Getting enough sleep. This is the one thing we mostly talk about when we talk about sleep and health. Each of us has our own optimal sleep time. For most of us, it’s around 8 hours, very rarely it’s below 7 hours, and over 10 hours naturally. Sleeping too little is like being a little drunk. One can’t really tell a difference, but the effects might be catastrophic. Sleeping 1-3 hours too little every night for years takes off years from your life and destroys the metabolism and brain function. How do you sleep more if you have been on the same schedule for years? It’s a slow process. You should create a 3-6 month plan for yourself, and after the priorities have been taken care of (sleeping rhythm, hygiene, etc.), you should start
adding 10-20 minutes per week to your sleep. It isn’t easy and won’t happen every night, but over time, it will improve your sleep quality and quantity a lot. Just stick to the plan.
Blue light. Blue light is the blue spectrum of the light. It has been shown to suppress normal melatonin secretion in studies. Melatonin is the hormone that signals to the brain to “get sleepy.” So it’s natural that the more blue light we are exposed to before bedtime, the more it suppresses the normal sleepiness. Where does it come from? Mostly from the screens — smart devices and TV, but also from regular lights. The best thing you can do is dim the lights and minimise your screen time 3+ hours before bedtime. The second best thing is to add a blue light filter to your devices. There are many good apps out there for this, most of them free. Automate the app to start filtering the blue light every evening. You’ll soon start to fall asleep much more easily and naturally.

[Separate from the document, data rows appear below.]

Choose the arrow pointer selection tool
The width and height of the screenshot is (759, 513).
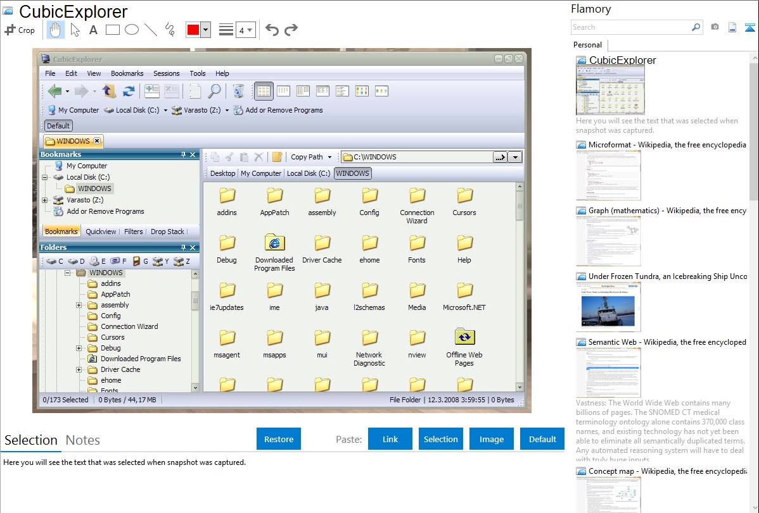tap(75, 30)
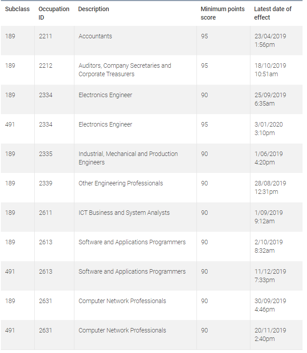
Task: Click Occupation ID 2212 cell
Action: (x=45, y=66)
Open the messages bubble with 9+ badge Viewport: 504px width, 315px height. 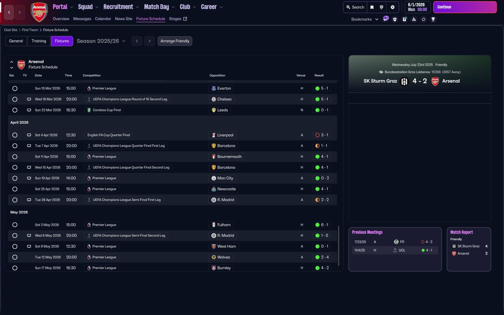(x=385, y=19)
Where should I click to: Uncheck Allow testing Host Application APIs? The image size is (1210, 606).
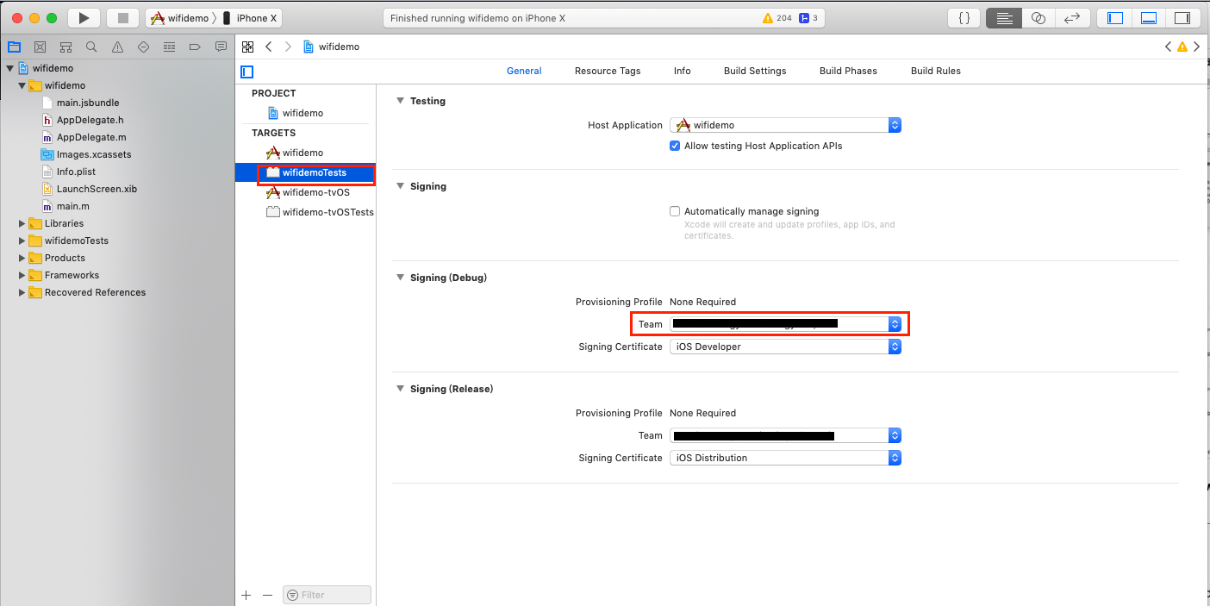[x=675, y=146]
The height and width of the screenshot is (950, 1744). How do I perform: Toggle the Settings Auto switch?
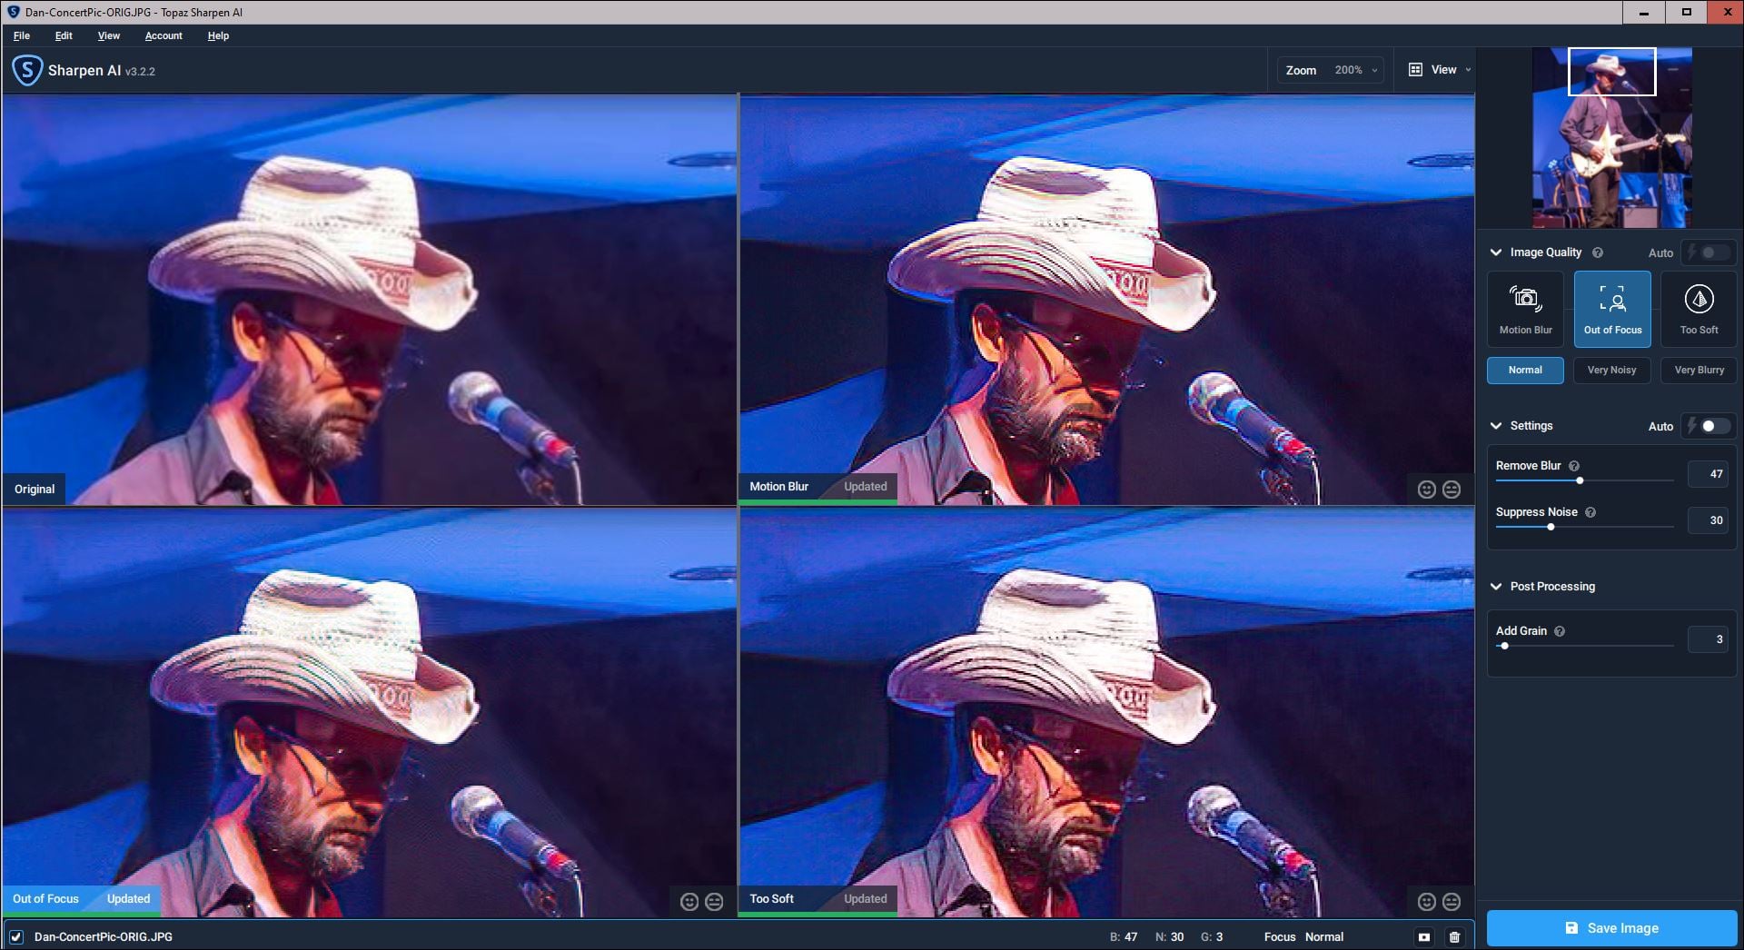click(1710, 426)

This was our short overview of improving your sleep quality and quantity. Never underestimate its effect on your health and overall well-being. Working on your sleep, even if you feel you are sleeping good enough, is one of the best investments you can make into improving your quality of life. It is a long process and can’t be rushed. Make a plan for yourself and stick to it. After some months, you might not recognise the new energetic and happy you!